* TASK INSTRUCTIONS: Take the entries below and print only the lines from the one with "Select the Recents search scope" through the one with "How do I perform: Select", exactly as they stand, both ends included.

* DATA RECORDS:
____________

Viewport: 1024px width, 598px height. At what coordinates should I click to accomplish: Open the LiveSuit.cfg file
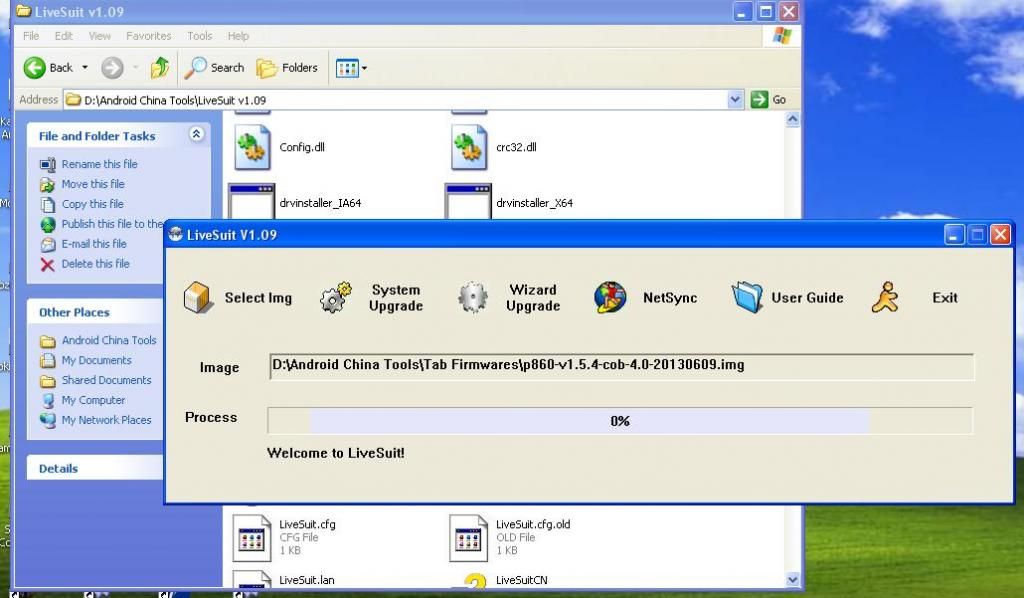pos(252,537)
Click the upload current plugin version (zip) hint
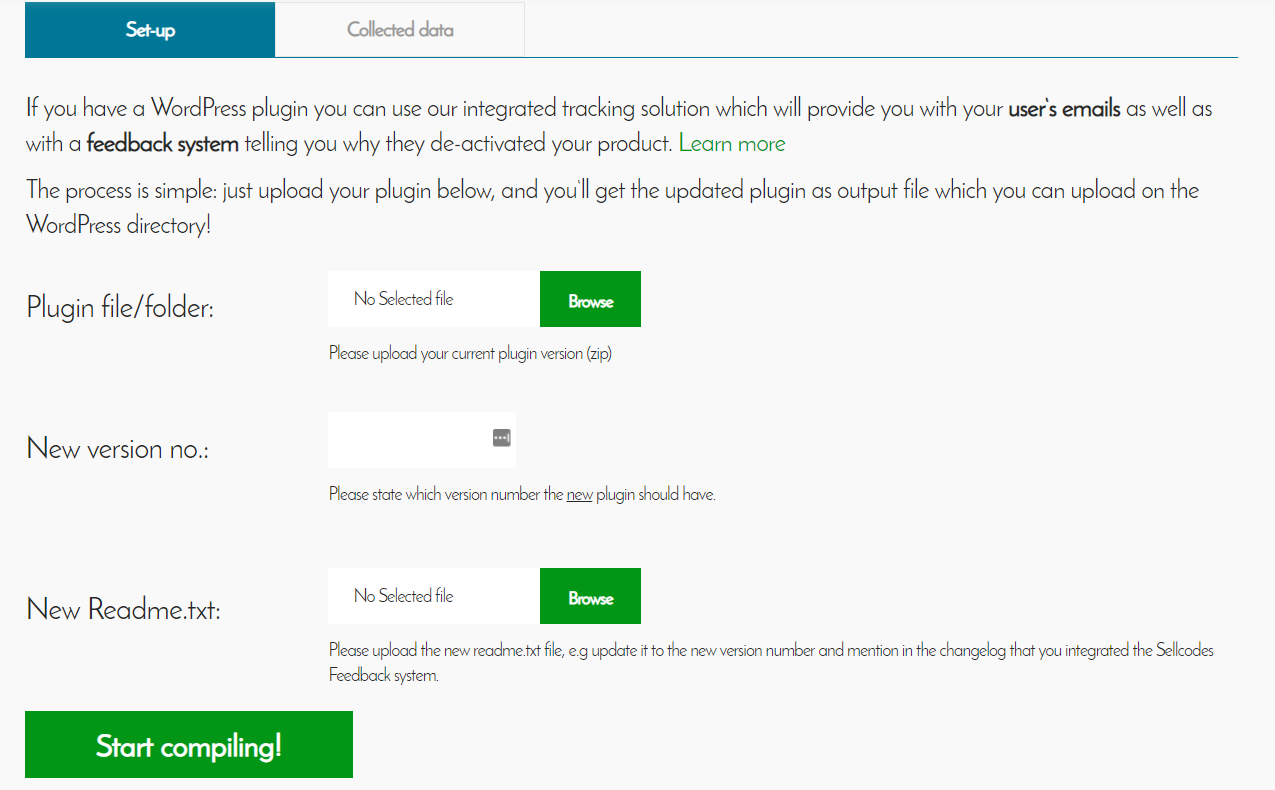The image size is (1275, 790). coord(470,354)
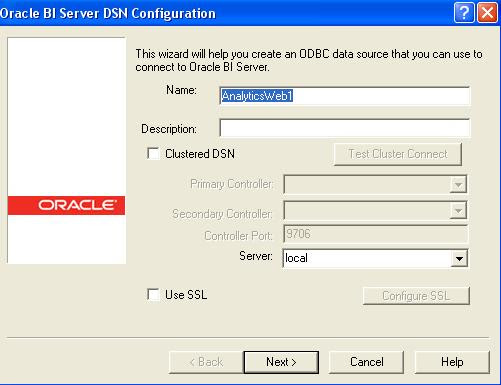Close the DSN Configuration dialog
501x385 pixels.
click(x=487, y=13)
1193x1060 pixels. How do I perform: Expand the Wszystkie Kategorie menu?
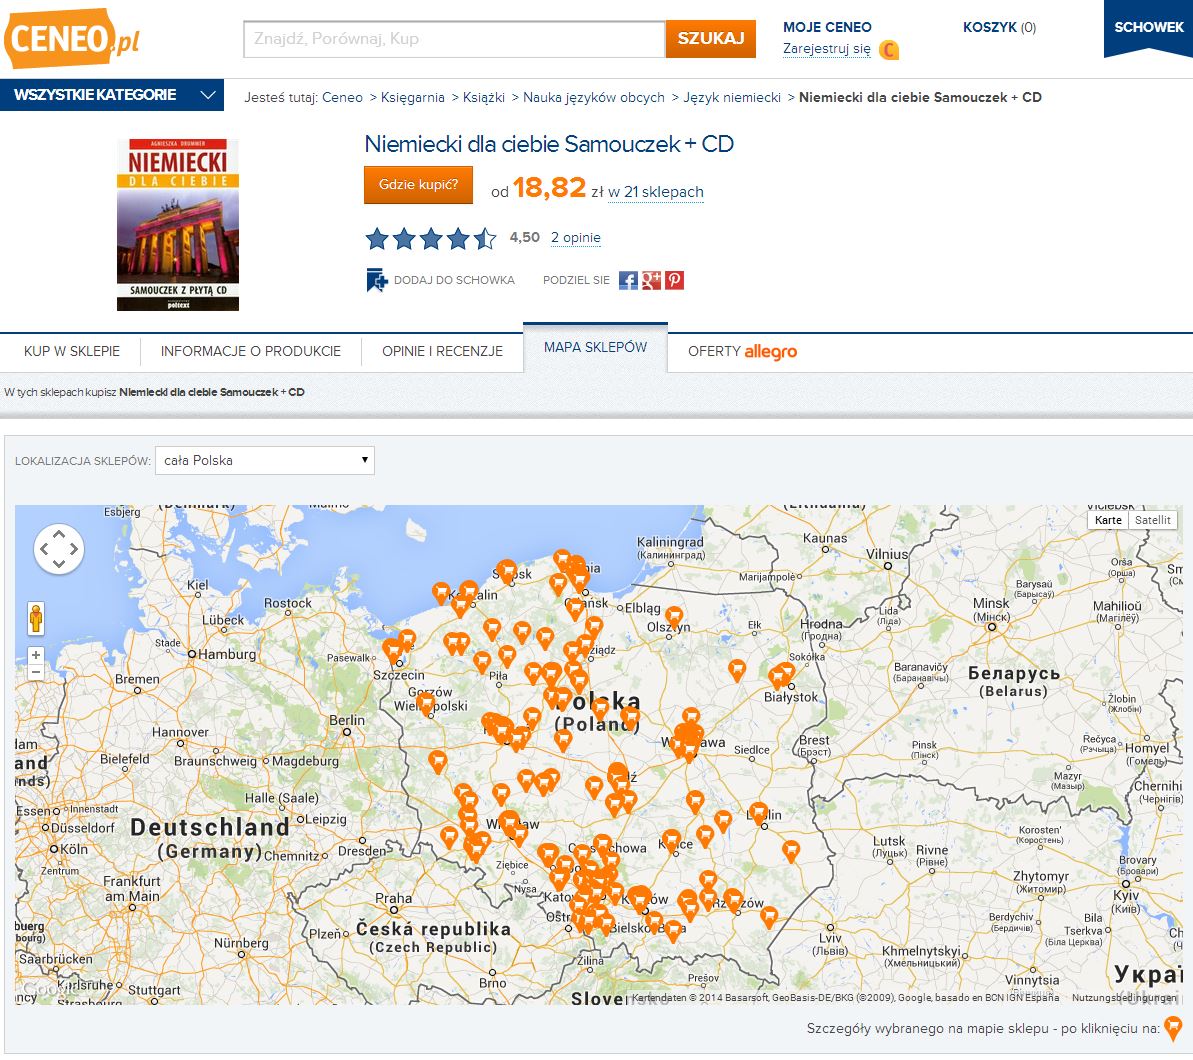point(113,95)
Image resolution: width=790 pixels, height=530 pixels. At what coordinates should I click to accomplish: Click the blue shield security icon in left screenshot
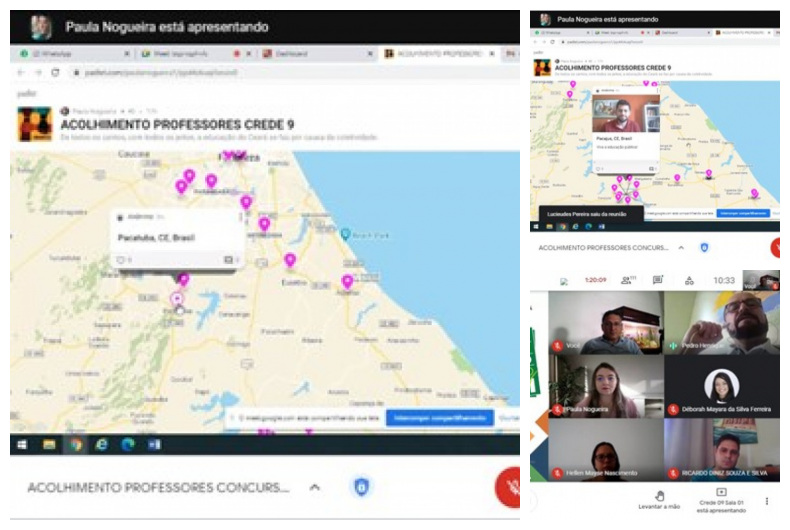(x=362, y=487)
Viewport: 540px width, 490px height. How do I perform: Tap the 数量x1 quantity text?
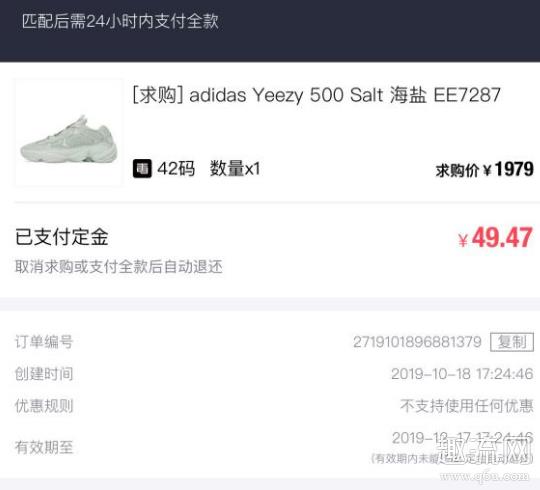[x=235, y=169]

____________

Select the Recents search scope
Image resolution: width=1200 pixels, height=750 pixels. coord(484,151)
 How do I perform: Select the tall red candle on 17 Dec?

____________

* ANSWER:
Select the Recents search scope
Image resolution: width=1200 pixels, height=750 pixels. coord(484,151)
 How do I perform: Select the tall red candle on 17 Dec?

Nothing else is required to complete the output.